# Why ginger reacts with sparkling water?

I think that the ginger ale is born this way. Anyway, if you put the ginger in a glass and add sparkling water, small drops splash out of the glass, the water is fizzier, more effervescent. Why? what makes the two of them react?

• Just to clarify, are you adding ginger ale to the water or ginger (powdered, root or otherwise)?
– bon
Jul 2, 2015 at 13:13
• It doesn't react chemically, but probably acts as nucleating agent for CO2 Jul 2, 2015 at 13:23
• I'd agree with @Mithoron that the ginger acts as a set of nucleation points for the gas bubbles.
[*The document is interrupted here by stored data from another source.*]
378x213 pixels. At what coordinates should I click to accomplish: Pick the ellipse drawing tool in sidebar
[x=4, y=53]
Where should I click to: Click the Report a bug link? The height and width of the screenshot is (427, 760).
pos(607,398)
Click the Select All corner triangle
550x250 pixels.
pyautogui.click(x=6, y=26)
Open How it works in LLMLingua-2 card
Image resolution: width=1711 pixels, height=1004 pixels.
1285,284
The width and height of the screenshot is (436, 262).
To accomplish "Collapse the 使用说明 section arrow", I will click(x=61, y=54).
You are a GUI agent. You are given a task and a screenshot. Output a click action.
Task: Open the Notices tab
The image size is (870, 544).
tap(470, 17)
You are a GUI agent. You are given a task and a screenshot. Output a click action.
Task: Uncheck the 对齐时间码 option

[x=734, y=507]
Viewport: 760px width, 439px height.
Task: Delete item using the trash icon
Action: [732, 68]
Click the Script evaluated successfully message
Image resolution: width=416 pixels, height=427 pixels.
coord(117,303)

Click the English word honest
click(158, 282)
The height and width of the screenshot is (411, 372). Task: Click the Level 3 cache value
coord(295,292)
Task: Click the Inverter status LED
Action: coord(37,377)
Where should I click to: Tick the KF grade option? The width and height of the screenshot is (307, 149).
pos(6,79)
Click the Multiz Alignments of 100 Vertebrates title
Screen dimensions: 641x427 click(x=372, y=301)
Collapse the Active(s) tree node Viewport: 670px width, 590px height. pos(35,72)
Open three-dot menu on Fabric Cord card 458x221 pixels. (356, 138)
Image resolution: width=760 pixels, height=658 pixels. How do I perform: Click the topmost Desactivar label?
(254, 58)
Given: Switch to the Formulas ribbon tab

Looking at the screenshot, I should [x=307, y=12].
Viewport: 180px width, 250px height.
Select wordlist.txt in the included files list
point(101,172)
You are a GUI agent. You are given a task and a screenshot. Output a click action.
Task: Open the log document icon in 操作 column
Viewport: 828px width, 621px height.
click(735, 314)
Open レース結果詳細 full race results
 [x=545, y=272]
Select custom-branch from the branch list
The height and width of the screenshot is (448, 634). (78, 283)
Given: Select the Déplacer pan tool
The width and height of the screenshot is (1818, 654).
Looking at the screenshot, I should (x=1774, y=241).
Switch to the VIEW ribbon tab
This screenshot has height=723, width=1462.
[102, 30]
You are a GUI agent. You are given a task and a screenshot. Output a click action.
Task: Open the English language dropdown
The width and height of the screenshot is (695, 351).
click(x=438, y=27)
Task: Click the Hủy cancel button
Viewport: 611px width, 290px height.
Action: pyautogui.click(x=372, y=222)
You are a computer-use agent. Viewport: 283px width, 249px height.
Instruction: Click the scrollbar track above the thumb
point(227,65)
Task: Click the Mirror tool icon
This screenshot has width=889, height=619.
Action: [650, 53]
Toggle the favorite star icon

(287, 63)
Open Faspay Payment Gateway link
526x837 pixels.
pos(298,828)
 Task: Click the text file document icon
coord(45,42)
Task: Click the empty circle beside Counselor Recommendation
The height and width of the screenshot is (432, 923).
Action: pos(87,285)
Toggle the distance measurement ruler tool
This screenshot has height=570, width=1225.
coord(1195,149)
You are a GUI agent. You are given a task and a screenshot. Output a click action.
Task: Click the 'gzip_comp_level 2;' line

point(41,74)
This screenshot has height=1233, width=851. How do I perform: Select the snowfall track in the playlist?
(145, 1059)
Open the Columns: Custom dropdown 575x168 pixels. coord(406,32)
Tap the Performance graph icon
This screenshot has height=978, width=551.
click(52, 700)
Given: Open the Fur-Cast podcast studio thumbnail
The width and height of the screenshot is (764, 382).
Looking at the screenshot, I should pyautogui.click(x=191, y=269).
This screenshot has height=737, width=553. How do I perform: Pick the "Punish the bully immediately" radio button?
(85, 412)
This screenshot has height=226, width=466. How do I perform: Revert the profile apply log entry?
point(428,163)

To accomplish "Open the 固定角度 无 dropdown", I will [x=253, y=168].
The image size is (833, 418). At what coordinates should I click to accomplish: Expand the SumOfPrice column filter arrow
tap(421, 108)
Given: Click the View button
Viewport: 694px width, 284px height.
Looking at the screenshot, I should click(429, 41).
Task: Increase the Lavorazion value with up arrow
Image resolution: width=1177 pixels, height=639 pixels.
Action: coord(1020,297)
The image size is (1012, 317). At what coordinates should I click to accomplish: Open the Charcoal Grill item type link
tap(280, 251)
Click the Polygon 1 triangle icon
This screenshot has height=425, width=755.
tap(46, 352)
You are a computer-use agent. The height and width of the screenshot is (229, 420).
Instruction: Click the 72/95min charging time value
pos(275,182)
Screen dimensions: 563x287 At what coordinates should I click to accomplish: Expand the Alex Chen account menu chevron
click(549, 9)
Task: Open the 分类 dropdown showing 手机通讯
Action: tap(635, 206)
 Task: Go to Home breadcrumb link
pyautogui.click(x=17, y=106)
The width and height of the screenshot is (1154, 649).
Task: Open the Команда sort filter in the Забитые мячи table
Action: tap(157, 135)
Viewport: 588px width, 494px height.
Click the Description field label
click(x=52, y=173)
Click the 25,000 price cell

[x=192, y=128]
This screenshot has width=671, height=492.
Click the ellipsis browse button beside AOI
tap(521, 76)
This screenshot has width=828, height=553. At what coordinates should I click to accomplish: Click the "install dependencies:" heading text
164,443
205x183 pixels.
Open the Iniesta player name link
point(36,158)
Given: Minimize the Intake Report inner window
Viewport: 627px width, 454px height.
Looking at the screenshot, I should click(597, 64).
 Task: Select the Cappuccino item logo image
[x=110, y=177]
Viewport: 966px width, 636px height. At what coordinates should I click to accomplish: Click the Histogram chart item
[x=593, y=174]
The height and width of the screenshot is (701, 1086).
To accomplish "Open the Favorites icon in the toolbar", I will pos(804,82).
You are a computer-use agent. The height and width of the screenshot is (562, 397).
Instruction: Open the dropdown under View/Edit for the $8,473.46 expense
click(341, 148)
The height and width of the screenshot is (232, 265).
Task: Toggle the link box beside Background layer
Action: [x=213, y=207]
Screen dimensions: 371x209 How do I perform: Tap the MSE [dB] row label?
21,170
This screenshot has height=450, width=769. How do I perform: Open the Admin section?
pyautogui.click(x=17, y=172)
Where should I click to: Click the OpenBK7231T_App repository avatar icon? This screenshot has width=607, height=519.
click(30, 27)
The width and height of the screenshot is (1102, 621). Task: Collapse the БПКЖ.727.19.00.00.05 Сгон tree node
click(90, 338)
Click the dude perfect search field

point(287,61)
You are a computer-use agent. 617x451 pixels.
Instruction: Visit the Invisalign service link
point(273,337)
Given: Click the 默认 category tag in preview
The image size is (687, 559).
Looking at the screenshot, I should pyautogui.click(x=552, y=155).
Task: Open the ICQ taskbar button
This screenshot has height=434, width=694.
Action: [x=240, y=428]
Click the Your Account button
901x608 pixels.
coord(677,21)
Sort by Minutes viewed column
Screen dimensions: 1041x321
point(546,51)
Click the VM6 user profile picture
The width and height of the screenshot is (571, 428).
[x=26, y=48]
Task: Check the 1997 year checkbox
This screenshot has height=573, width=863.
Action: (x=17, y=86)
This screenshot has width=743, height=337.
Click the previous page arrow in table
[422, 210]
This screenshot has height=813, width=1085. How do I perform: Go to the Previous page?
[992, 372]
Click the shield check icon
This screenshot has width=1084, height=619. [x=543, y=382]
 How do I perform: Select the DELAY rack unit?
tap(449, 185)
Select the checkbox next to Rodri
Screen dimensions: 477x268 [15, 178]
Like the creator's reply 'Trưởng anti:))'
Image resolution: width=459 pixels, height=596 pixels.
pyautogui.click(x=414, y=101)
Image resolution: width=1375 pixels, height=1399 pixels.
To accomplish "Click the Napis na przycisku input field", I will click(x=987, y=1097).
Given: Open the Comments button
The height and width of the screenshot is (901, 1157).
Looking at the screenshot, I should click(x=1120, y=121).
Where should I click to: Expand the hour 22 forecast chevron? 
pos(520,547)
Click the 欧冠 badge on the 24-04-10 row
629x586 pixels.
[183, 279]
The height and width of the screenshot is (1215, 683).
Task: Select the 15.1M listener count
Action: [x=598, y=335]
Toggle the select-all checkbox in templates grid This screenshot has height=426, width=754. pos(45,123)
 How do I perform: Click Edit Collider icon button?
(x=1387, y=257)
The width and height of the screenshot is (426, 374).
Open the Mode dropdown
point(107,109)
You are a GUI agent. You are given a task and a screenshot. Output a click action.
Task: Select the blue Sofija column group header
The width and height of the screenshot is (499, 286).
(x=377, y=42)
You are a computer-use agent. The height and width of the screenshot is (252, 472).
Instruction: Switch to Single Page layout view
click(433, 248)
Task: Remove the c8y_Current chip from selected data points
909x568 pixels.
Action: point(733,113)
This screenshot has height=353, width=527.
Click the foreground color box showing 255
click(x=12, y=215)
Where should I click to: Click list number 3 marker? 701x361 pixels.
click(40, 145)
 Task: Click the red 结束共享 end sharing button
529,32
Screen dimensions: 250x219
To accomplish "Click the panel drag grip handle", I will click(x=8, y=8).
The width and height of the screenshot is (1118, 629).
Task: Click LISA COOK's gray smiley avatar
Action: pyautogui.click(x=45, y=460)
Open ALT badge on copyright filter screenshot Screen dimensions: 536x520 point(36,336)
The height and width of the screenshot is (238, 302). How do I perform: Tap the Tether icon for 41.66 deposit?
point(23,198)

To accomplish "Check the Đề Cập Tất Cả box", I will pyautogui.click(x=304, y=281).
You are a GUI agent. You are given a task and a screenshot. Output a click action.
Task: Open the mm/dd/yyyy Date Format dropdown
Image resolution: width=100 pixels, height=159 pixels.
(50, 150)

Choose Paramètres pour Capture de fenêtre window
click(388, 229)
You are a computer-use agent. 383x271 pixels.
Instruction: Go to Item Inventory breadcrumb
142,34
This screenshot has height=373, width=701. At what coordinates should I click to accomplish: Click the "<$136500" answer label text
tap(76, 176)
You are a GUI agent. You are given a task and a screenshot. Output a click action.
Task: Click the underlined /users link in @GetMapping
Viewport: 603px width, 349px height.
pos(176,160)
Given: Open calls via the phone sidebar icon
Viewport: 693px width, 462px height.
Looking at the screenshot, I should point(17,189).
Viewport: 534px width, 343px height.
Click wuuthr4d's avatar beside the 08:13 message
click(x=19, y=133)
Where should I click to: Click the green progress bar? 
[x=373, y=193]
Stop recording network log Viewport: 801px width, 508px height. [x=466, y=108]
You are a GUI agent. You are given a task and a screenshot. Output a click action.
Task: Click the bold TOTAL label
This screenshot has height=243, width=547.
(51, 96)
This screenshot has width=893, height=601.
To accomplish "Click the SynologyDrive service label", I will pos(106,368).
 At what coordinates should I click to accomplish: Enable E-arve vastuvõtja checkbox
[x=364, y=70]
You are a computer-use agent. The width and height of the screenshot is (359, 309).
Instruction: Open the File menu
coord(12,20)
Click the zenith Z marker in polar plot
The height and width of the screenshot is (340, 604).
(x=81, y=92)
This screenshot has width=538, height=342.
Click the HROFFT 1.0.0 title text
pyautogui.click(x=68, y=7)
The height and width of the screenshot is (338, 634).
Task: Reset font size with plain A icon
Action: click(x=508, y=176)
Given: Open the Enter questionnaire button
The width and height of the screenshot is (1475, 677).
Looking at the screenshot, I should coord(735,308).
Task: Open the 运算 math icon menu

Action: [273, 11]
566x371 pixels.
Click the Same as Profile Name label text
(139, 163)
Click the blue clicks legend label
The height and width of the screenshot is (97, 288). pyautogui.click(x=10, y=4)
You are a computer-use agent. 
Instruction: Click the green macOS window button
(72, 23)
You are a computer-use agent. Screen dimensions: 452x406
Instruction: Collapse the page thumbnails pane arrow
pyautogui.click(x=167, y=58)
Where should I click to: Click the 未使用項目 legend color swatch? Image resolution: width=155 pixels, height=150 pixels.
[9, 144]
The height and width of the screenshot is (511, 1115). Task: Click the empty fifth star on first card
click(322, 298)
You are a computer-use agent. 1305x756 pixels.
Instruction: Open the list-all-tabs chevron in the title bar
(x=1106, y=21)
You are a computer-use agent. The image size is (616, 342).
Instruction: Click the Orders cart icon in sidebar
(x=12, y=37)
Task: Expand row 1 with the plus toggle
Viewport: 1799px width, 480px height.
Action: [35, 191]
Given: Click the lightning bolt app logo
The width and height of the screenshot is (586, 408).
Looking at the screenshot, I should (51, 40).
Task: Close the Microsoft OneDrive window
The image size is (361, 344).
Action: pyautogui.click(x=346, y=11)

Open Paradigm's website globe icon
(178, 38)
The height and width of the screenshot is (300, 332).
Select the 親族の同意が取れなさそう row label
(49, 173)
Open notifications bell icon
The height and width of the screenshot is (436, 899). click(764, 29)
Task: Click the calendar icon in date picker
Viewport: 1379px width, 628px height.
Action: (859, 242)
Adding raisins, almonds, .. pretty much anything somewhat rough will do very similar things. Jul 3, 2015 at 1:23
• @bon, i'm putting pieces of the root in the glass and than I add sparkling water. Jul 3, 2015 at 8:03
• Anyway, thanks to @Mithoron and Geoff for the explenation!! So Anything rough will give this "side" effect? Jul 3, 2015 at 8:09

So the only possible candidates for a chemical reaction from the sparkling water are $\ce{CO2}$, and water itself. The other salts present at low levels would not have sufficient reactivity to produce the relatively high-energy results observed. And water can be ruled out as a reactant because ginger itself of course is a plant that contains water (or contained water previously if dried ginger was used). For the sake of thoroughness, I went to my kitchen and added tap water to dried, ground ginger and observed no effervescence.
This leaves $\ce{CO2}$ as the only candidate for causing the observed reaction upon the addition of ginger to sparkling water. A chemical reaction can be ruled out from a couple perspectives. First, as $\ce{CO2}$ is a very stable, completely oxidized compound, ginger would have to contain some strong reducing agent for it to react. We know this is not the case as the ginger is produced and stored in an oxidizing environment (our atmosphere of $\pu{21\%}$ oxygen). The atmosphere also contains on the order of $\pu{0.04\%}$ $\ce{CO2}$, which is less than that found in sparkling water but would still have quenched any $\ce{CO2}$ reactive component, albeit in slower less dramatic fashion.
At this point we've determined the effervescence must be a result of the $\ce{CO2}$ in the sparkling water, but we've eliminated the possibility of a chemical reaction. Because the carbonation process leaves the sparkling water supersaturated in $\ce{CO2}$, the only thing preventing the $\ce{CO2}$ from bursting out all at once is the lack of sites for $\ce{CO2}$ bubbles to nucleate. And this is what the ginger provides, particularly if it were in a ground, high-surface area form, but even in the case of raw ginger slices there are many more surface sites available than a glass container.
Bottom line, TL/DR: There is no chemical reaction, rather the ginger just provided a relatively high surface area for the rapid formation of $\ce{CO2}$ bubbles from the $\ce{CO2}$ supersaturated sparkling water.